◆ Excerpted text ◆

Daniel Ash (born 31 July 1957) is an English musician, songwriter and singer. He became prominent in the late 1970s as the guitarist for the iconic goth rock band Bauhaus, which spawned two related bands led by Ash: Tones on Tail and Love and Rockets. Recently, he reunited with bandmate Kevin Haskins to form Poptone, a retrospective of their respective careers, featuring Kevin's daughter Diva Dompe on bass.  He has also recorded several solo albums. Several guitarists have listed Ash as an influence, including Dave Navarro of Jane's Addiction, Kim Thayil of Soundgarden, Hide of X Japan and John Frusciante of the Red Hot Chili Peppers.

Life and work
After going to concerts in his teenage years, Ash decided to perform on a stage in some way. He started playing guitar around the age of 15, but confessed to having been very lazy and learning only three chords, and nothing more, for about three years. He began playing in cover bands, often together with future band mates David J and Kevin Haskins, whom he had known since nursery school. His first gig was in the Glasgow Rangers Workman's Club.

◆ Dataset content ◆
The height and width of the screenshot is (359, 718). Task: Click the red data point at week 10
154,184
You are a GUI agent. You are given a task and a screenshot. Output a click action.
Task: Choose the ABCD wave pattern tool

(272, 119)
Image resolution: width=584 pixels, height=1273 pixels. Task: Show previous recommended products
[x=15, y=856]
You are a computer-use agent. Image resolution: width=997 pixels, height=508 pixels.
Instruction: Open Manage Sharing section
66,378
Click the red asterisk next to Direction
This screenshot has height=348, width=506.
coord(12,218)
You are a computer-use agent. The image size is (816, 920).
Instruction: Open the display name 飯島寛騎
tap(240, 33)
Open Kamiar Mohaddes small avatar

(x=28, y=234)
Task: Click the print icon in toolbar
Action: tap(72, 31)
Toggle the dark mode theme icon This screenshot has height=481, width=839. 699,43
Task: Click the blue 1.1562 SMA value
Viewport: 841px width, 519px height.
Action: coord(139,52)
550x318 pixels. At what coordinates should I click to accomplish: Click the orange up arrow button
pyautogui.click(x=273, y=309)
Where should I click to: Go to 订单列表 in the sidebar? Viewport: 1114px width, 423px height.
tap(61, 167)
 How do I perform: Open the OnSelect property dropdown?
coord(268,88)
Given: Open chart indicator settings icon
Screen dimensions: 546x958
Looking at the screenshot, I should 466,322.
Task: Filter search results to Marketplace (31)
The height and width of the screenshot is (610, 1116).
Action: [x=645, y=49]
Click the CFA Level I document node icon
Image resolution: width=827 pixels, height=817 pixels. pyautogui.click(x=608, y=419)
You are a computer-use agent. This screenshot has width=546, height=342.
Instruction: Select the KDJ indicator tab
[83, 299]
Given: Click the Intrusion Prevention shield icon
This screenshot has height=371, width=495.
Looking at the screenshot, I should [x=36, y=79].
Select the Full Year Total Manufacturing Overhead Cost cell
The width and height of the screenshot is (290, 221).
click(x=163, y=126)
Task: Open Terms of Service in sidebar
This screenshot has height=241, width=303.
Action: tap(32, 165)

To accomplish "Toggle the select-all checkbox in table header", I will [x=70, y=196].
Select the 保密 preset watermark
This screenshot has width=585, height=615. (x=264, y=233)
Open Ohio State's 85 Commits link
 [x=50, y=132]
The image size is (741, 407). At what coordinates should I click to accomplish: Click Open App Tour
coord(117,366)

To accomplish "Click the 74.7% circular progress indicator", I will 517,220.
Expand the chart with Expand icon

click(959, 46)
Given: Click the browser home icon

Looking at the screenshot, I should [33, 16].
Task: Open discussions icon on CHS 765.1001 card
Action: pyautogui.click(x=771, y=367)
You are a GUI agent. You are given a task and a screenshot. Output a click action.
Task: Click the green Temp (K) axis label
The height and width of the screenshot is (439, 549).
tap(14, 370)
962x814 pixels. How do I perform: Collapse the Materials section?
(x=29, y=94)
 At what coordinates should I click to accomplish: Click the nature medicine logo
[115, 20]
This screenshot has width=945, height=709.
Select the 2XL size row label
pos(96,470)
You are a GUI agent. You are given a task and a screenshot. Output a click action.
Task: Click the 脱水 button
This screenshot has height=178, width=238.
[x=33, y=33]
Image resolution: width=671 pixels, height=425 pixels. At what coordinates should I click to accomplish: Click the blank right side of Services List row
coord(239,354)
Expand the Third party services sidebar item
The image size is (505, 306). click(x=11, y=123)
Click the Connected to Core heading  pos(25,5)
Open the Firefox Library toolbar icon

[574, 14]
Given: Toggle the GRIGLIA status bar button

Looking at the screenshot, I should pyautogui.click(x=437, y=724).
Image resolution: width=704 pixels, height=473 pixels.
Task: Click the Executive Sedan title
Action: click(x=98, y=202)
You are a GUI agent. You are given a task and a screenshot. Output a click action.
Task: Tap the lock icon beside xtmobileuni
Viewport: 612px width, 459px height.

◆ Problems to work on ◆
1. Reproduce the passage about Daniel Ash word for word, from "Daniel Ash (born" up to and including "Hot Chili Peppers.".
2. Resume the passage about Daniel Ash, starting right after its last sentence.

◆ Solved problems ◆
1.
Daniel Ash (born 31 July 1957) is an English musician, songwriter and singer. He became prominent in the late 1970s as the guitarist for the iconic goth rock band Bauhaus, which spawned two related bands led by Ash: Tones on Tail and Love and Rockets. Recently, he reunited with bandmate Kevin Haskins to form Poptone, a retrospective of their respective careers, featuring Kevin's daughter Diva Dompe on bass.  He has also recorded several solo albums. Several guitarists have listed Ash as an influence, including Dave Navarro of Jane's Addiction, Kim Thayil of Soundgarden, Hide of X Japan and John Frusciante of the Red Hot Chili Peppers.

2.
Ash had become friends with Peter Murphy during his teenage years. Ash went to art school and Murphy went to work in a printing factory. They met up again five years later and Ash suggested forming a band. Rigging up a makeshift rehearsal space, Ash played an Echo 12 – bar blues, while Murphy sang a series of newspaper articles. Four weeks later, they formed Bauhaus and recorded "Bela Lugosi's Dead".

That song, released in 1979, became one of the most influential songs in gothic rock music, even though they saw themselves as a "dark glam" band and have always distanced themselves from the gothic label. From early on, he was intent on sounding original, and often tried to "make the guitar not sound like a guitar". He worked to develop a guitar style that included other-worldly and atmospheric sounds by the use of an EBow. He typically has used a Telecaster guitar, HH amplifiers and Marshall 4x12 cabinets for his stage gear. Later in his career, he relied heavily on the Fernandes Sustainer system to achieve sounds similar to the EBow.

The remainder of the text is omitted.